No Prison Can Hold Me, As Long As I Have My Imagination

We may earn a commission from links on this page.
Terry Bodris
Terry Bodris

Why, hello there! Come and have a seat next to me on the sand and gaze out over the ocean at the beautiful sunset. Listen to the caw of the seagulls! Hear the lapping of the waves against the dock! Take your shoes off, if you like. What's that you say? I'm sitting on my bunk at the Pelican Bay Correctional Facility? I'm sorry, but inmate #454336 doesn't care to limit himself to sitting inside these four walls. You see, while I'm doing 60 years to life for stabbing three elderly women to death, I can go anywhere my imagination takes me!

A maximum-security correctional facility drains all of the color and beauty from some inmates' lives, leaving them nothing but cold cement and gray steel. That's not the case for me! In the blink of my mind's eye, I can transport myself to a place where the grass is green and the air smells like fresh daisies. I may be behind bars, but no prison can hold me, as long as I have my creativity. It's easy! I can show you how!

Advertisement

When I'm lying in my bunk after lights-out, trying to escape the hum of hundreds of bodies in close proximity, I just shut my eyes and concentrate. I challenge myself to explore the farthest corners of my mind. I can eat my mom's delicious roast beef, or hang out with my friends in front of the White Hen Pantry, or befriend a little spotted stray dog by the stream behind my childhood home. Other prisoners toss and turn restlessly in their bunks, but my nights are long, magical journeys interrupted only by the occasional P.A. announcement or cell check.

Prison is designed to break a man's spirit and fill him with remorse for the horrible crimes he committed. But whoever designed the modern correctional facility failed to take a prisoner's capacity to daydream into account. When I'm in the mess line, waiting to get my daily slop, I like to pretend that I'm waiting to get into a Jean-Claude Van Damme movie. When I have to edge past a group of screws giving some poor sap a beat-down, I pretend that I'm running in an open field, my stray-dog friend nipping at my heels. Sure, prison is rough. But with a little creativity, I don't have a hard time doing hard time.

Advertisement
Advertisement

Here on the inside, I don't have a crew. My imagination is my best friend. A lot of guys pass the time lifting weights, playing dominoes, or sharing the mash Shanta makes in his cell. I don't need any of that. I just hop a train to fantasyland. I'm glad most of the prisoners steer clear of me. It leaves me with more time to brainstorm exciting new adventures. I can take a trip to any corner of the globe. I can go to the jungles of Africa, or I can build myself an igloo in the North Pole. I can even travel back in time to that sunny summer day at the stream, when I drowned the stray dog for barking too much.
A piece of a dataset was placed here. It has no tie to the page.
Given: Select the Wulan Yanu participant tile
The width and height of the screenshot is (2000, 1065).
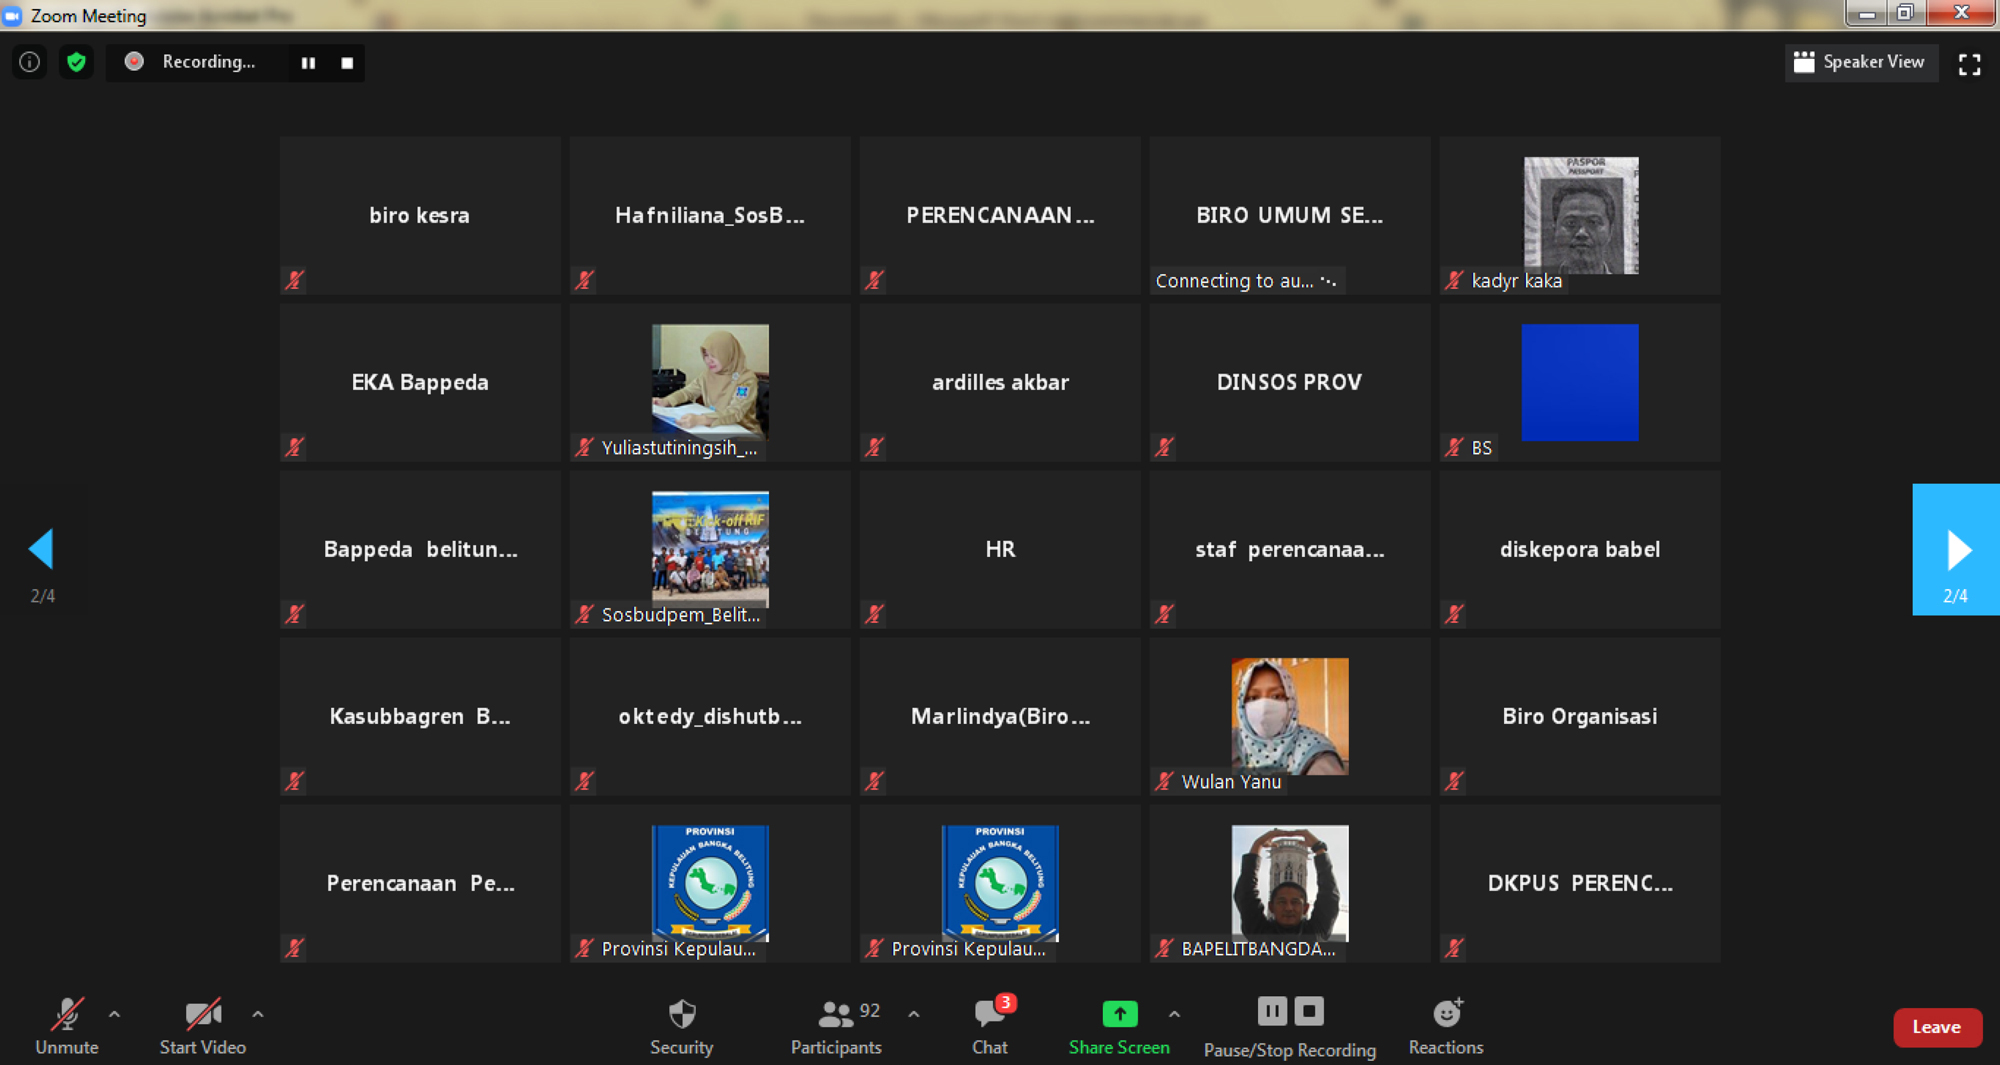Looking at the screenshot, I should click(x=1289, y=716).
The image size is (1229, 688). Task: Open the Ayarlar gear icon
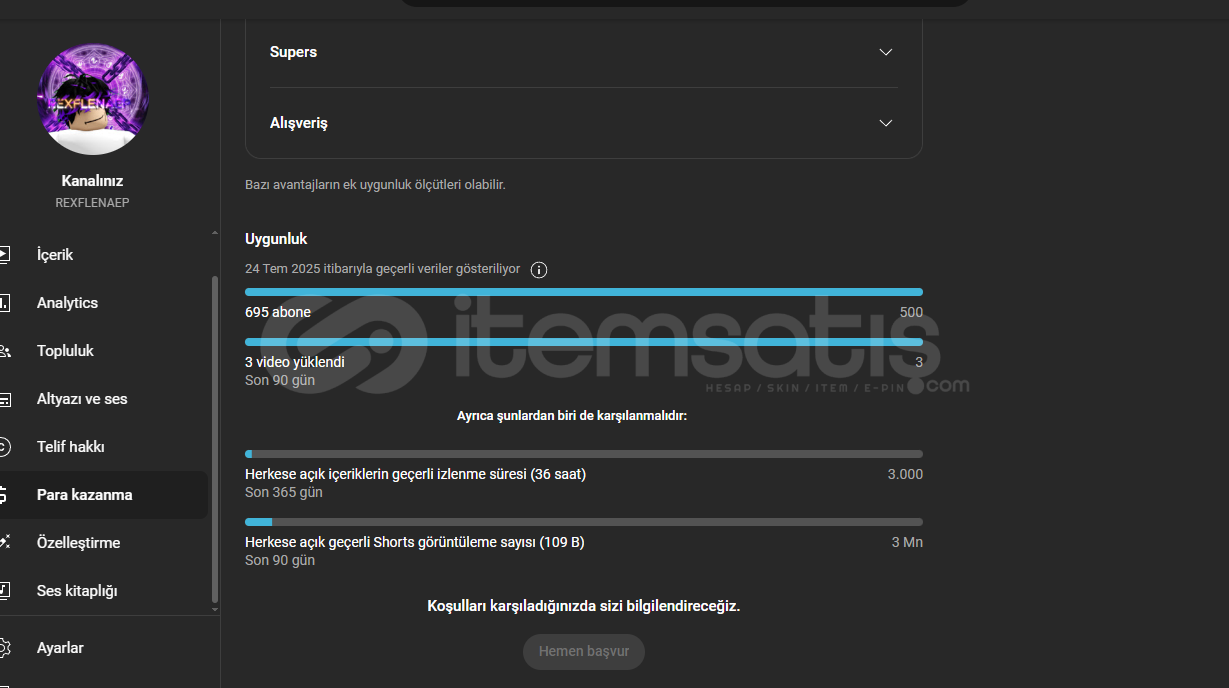pos(4,648)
I'm not very sociable. Anyway, nobody in prison respects a guy who raped and murdered three helpless old women. If my imagination didn't allow me to endlessly revisit those crimes, I think I would go crazy in here. But luckily, in my brain, I burn that bloody flannel shirt so the police can't trace my crimes back to me. It's thoughts like these that get me through the rough spots.

Advertisement

It saddens me the way the other prisoners use their imaginations. They only seem to want to fantasize about having sex. But I use my imagination for all sorts of things. For me, the only rule is that there are no rules! Where will I go today? Who will I meet? Where will I end up? Well, more often than not, I imagine that I've stumbled on a building filled with elderly women, ones who don't lock their doors. The phone lines are down, due to some sort of massive, city-wide disturbance, and I find, resting in the street, a hunting knife. It's just lying there on the sidewalk, and there's some rope hanging on the door handle, the door handle to the building, the building which is filled with elderly women. The women's screams are useless, because the police are nowhere to be found.

Sometimes, 60 years seems like an awfully long time, but I'm not worried. Thanks to my imagination, I can blot out all the horrors of life on the inside. In fact, if you're done talking to me, I'll be free in a matter of seconds.